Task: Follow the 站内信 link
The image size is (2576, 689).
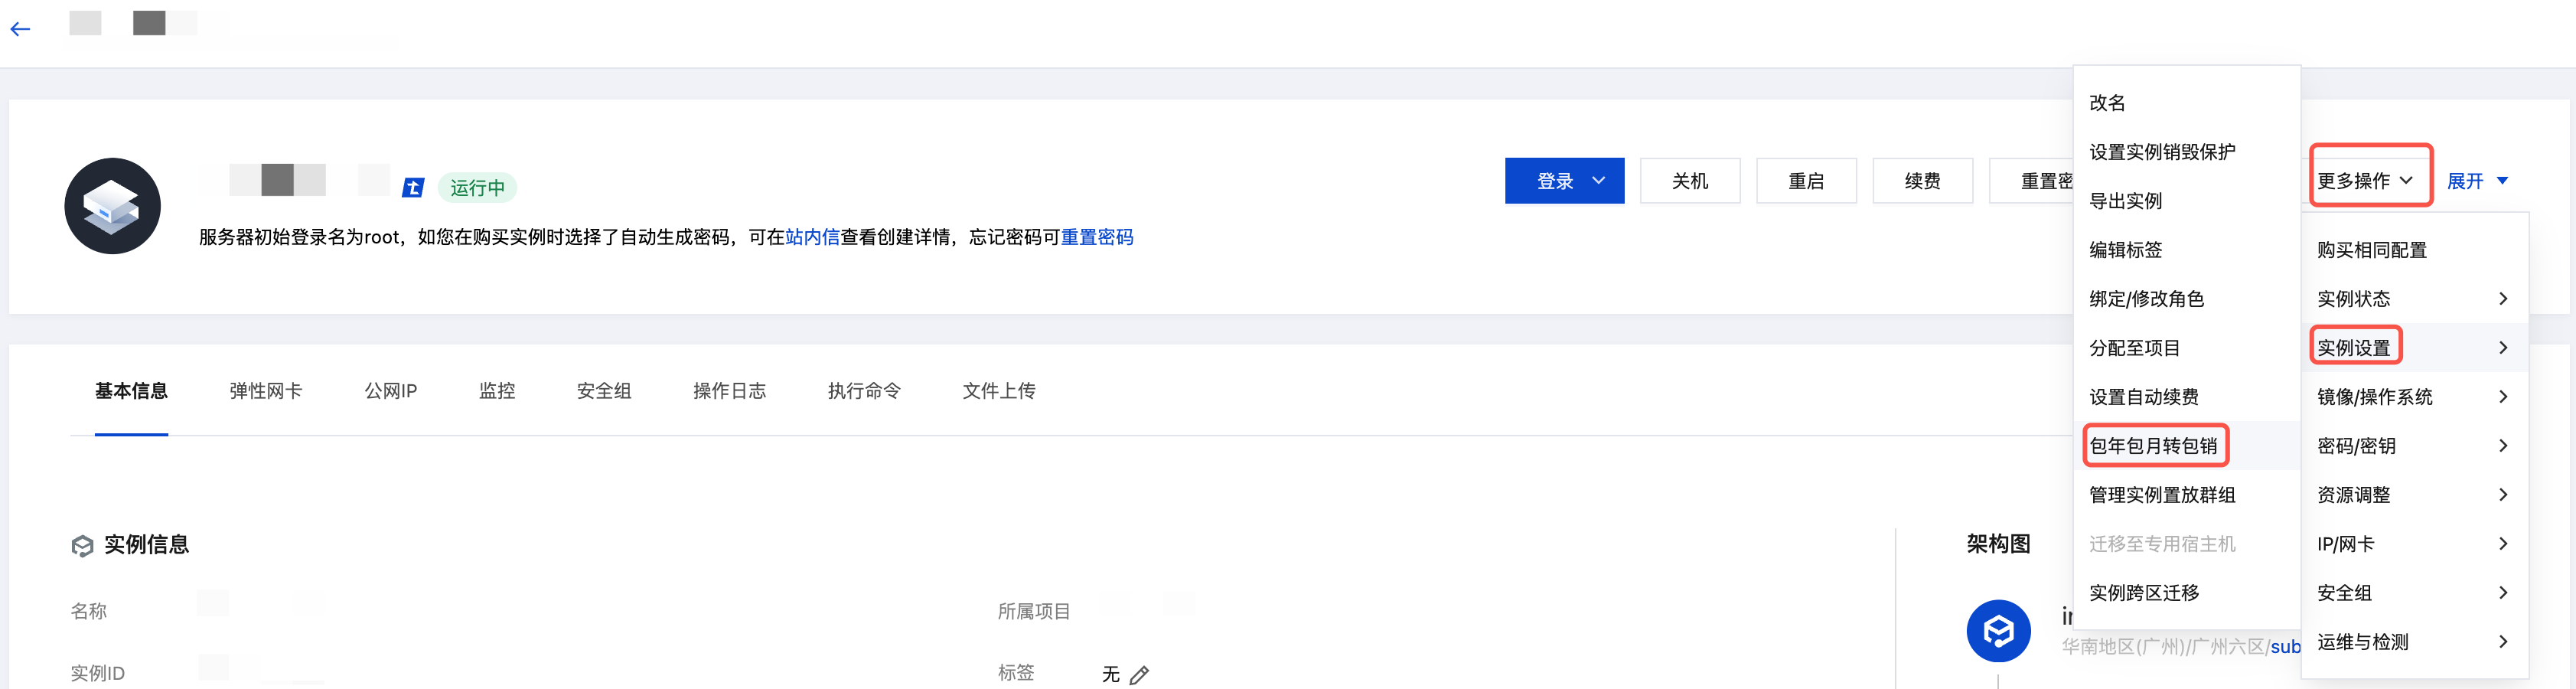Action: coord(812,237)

......

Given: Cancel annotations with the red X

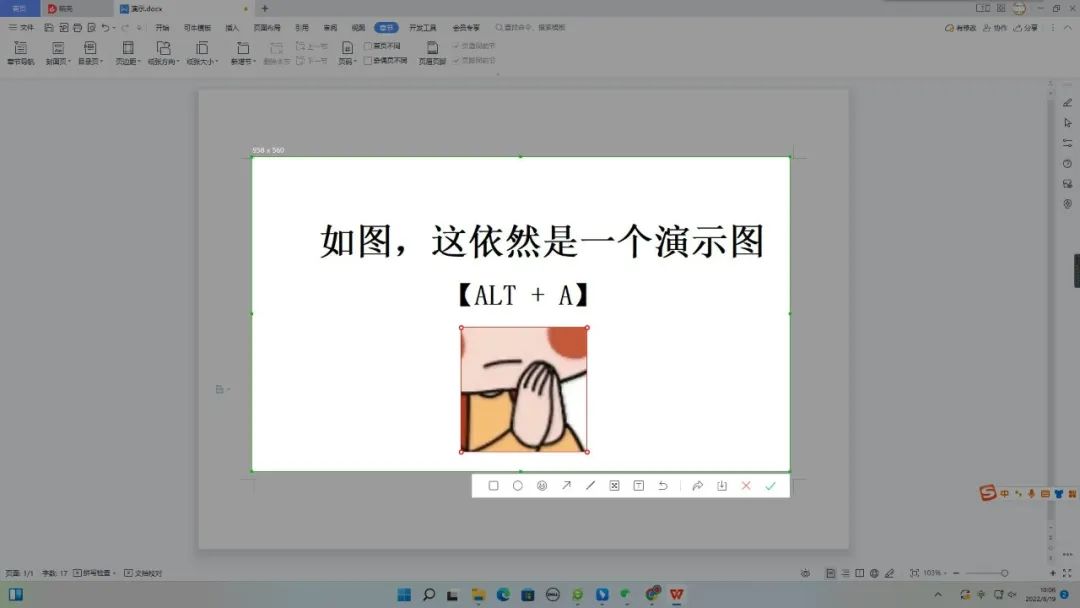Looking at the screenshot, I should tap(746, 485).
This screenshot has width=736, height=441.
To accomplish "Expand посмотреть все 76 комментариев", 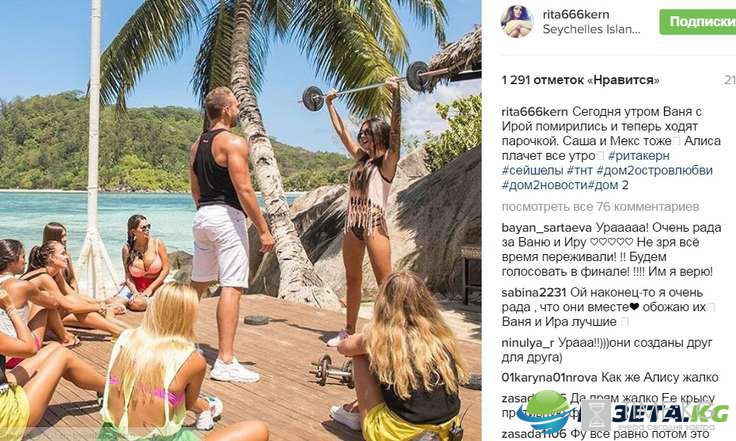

......

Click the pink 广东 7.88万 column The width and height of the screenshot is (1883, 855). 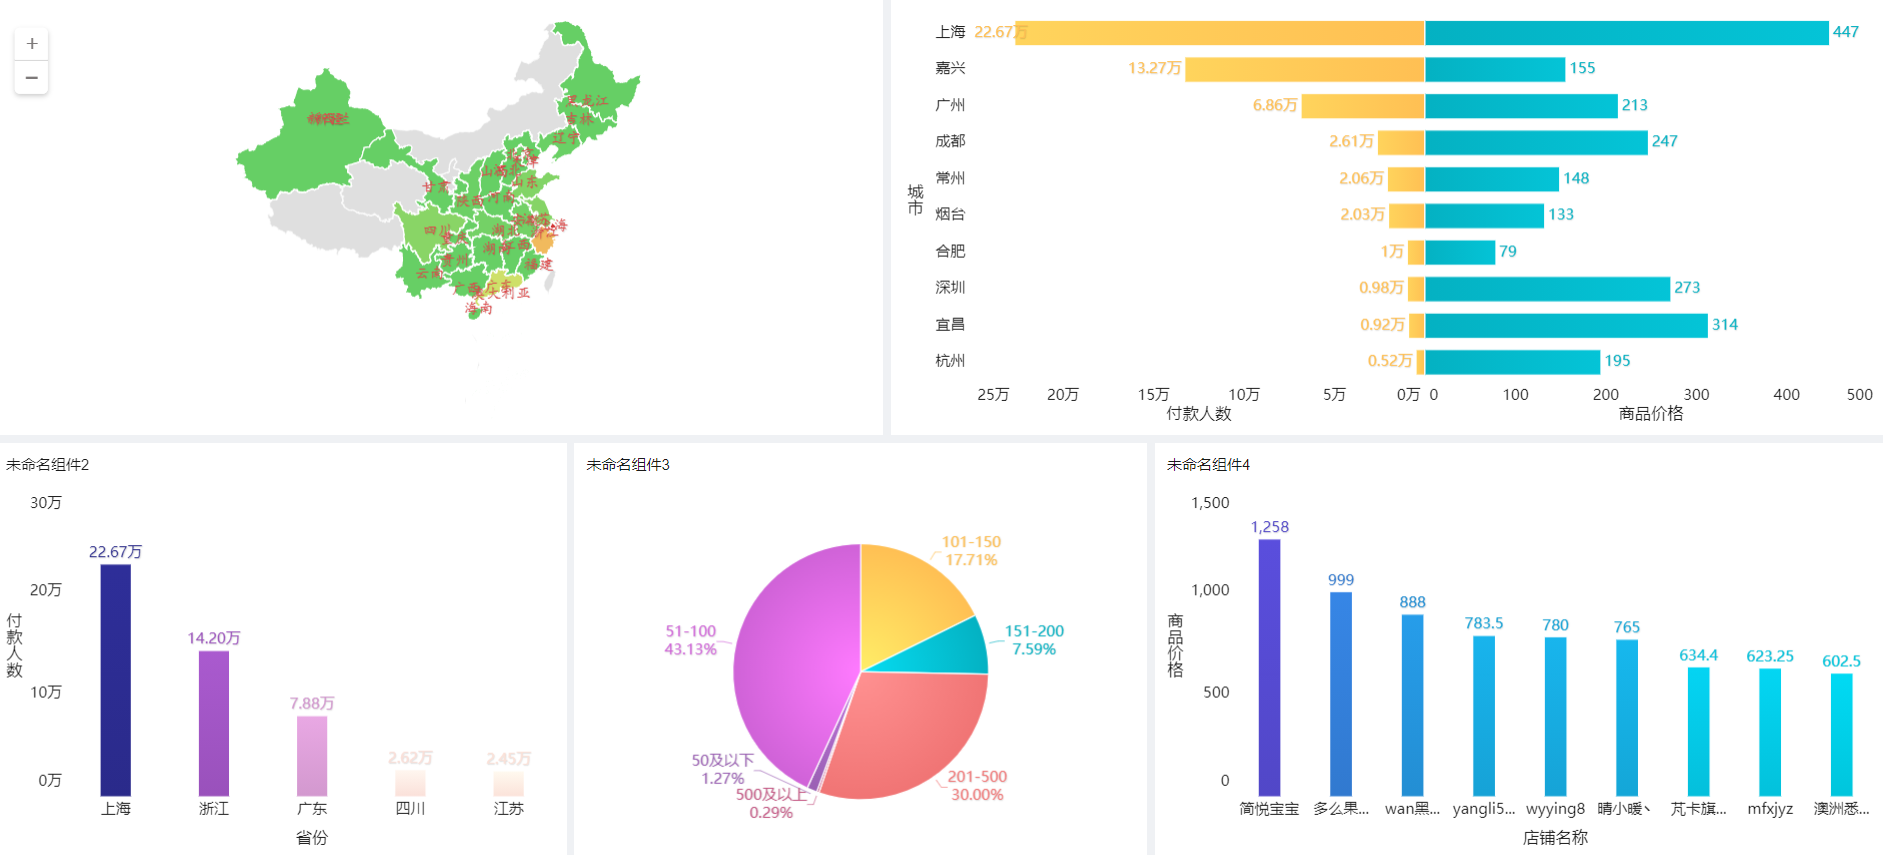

......

> Work to complete
In the records above, find the line with "This screenshot has width=736, height=441.". Print exactly from there through the line with "посмотреть все 76", minus the pictures.

> The completed task
This screenshot has width=736, height=441.
To accomplish "Expand посмотреть все 76 комментариев", 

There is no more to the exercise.